Cyber Incident Victim: Government of Puerto Rico
Date:
Nov 2023
Location:
Puerto Rico
Summary
A cyberattack targeted the municipal systems of Río Grande, Puerto Rico, compromising the town hall's cyber portal and corrupting its content through malware introduced by hackers. The incident resulted in an estimated $75,000 in damages to the infrastructure. While the municipality's IT officer detected partial data extraction and system irregularities, the mayor characterized the lost data as minimal. A private cybersecurity firm confirmed the breach, and criminal investigations remain ongoing to address the incident.
| CIA Posture | Motives | Tactics, Techniques & Procedures |
|---|---|---|
| Available to members | 1 motive | 1 technique |
| Threat Actors | Type | Location |
|---|---|---|
| 0 actors | Available to members | Available to members |
Description
On November 20, 2023, an IT officer at the Río Grande municipal hall in Puerto Rico discovered anomalies during routine system monitoring, observing that data was not displaying correctly on monitors and that partial data extraction had occurred. The officer initiated internal reviews but did not immediately escalate the incident. By November 23, authorities formally alerted the Puerto Rico Police after determining the irregularities indicated a broader compromise. A private cybersecurity firm was engaged to conduct forensic analysis, which confirmed an external cyberattack by hackers who deployed malicious software to infiltrate municipal systems. The attackers corrupted the town’s cyber portal and compromised all stored municipal data, though the exact method of initial access remained unidentified. Damage to hardware, software, and recovery costs was initially estimated at approximately $75,000. Mayor Ángel "Bori" González publicly characterized the data loss as "minimal" but did not specify which datasets or services were affected. The incident disrupted normal municipal operations, though critical public services such as utilities or emergency response systems showed no reported interruptions.
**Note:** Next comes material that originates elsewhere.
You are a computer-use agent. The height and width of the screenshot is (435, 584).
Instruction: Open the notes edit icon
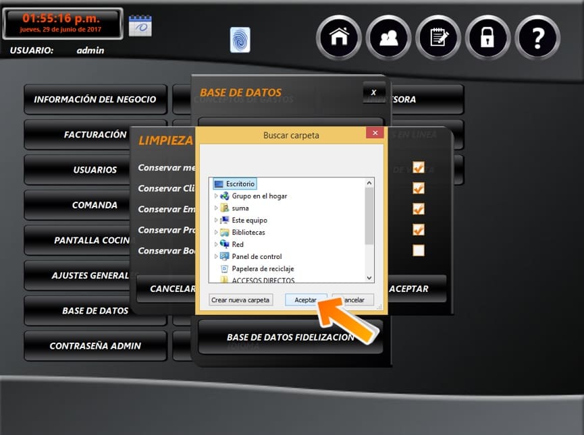click(x=438, y=38)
The municipality’s response included isolating affected systems to prevent further spread of the malware, though the timeline for containment was not disclosed. Cybersecurity specialists worked to restore corrupted systems and assess the full scope of data extraction, though no evidence of ransomware deployment or explicit ransom demands was confirmed. Puerto Rico’ Criminal Investigations Corps and Cyber Crimes Unit assumed primary investigative responsibility, collaborating with the private firm to analyze attack vectors and identify potential threat actors. No group claimed responsibility, and investigators did not publicly attribute the attack to any known hacking collective or nation-state. Municipal officials prioritized public reassurance, emphasizing operational continuity despite the ongoing forensic efforts. The cyber portal remained offline during recovery, impacting digital services for residents, though alternative manual processes were implemented for essential functions. As of November 27, the investigation remained active with no arrests or additional technical details released regarding the attackers’ infrastructure or motives.